Sunday, December 12, 2004

The Freedom March of Folly

An American Newspaper, and an influential one at that, describes just how much better we have make Clusterfuckistan. Here, within the pages of the Washington Post, is a description of the wonderful world the Bush Administration has created for them by their actions.

A bullet had burrowed a gash across Abdel-Hassan's scalp. His left arm was twisted at an angle impossible in life. Blood soaked his gray shirt; his dark blue pants were still a shade darker. With practiced routine, and barely a word, nurses rolled his corpse into the emergency room, where his name was recorded as the day's first entry in the tattered register of patients.

"Arrived deceased," it read.

"This is the grimmest shift," Luai Rubaie, a physician at the hospital, said as he settled into work. "You haven't seen anything. It's just the beginning."

He shook his head, as if uttering what was self-evident. "Day and night," he said.

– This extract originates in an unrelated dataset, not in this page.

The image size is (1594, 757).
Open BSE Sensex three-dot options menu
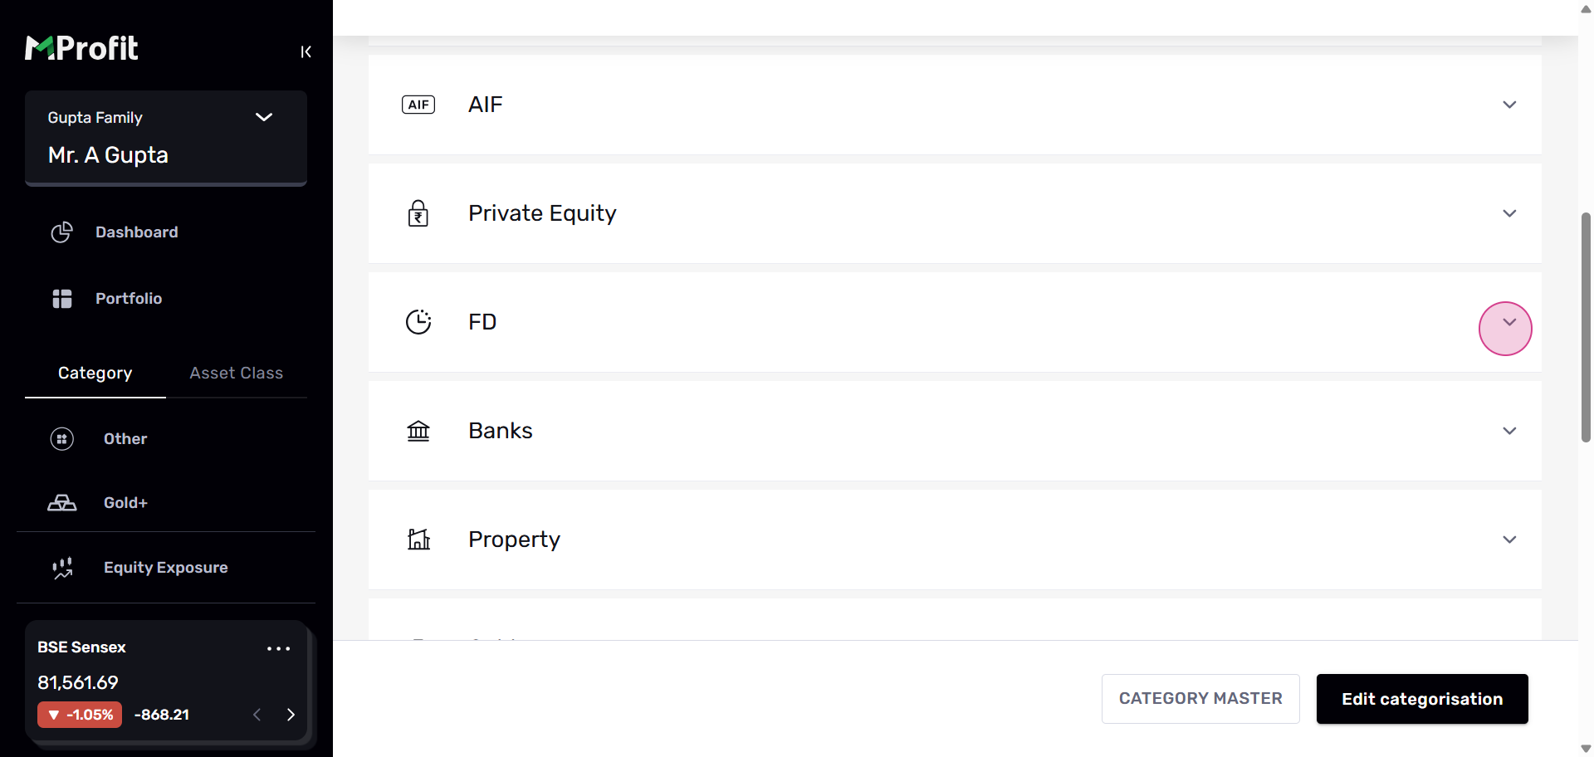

Rubaie, a stocky man with a gentle face, displayed both the detachment of a physician and the anguish of a man whose country seems cursed by far too frequent deaths. Figures on civilians killed in the relentless violence in Baghdad and other restive regions are hard to come by, however. A report last month in Lancet, a British medical journal, said that at least 100,000 Iraqis may have been killed since the U.S. invasion in March 2003. A research group called Iraq Body Count put the number at a fraction of that -- probably 14,600 to 16,800.

The numbers vary widely for a reason: lack of information. The Lancet study based its numbers on a survey of 33 neighborhoods in Iraq; Iraq Body Count relies on media reports. For months, an authoritative account was provided by the Iraqi Health Ministry, but it quit publicizing the toll in the fall. It reported 3,853 civilians killed from April 5 to Oct. 5.

Rubaie knows the numbers only at Yarmouk, one of Baghdad's largest hospitals, located in a neighborhood with its own share of kidnappings, shootings, car bombings and armed clashes. He sees maybe 100 cases a day, twice as many as before the invasion in March 2003. Back then, he estimated, one in 1,000 was a victim of gunfire. Now half the cases are the consequence of the city's strife.

"It's a museeba," Rubaie said -- a disaster.


There is much more, the day to day life of physicians appreciate the killing fields of Baghdad our President's policies have unleashed and failed to control through hubris and lack of planning.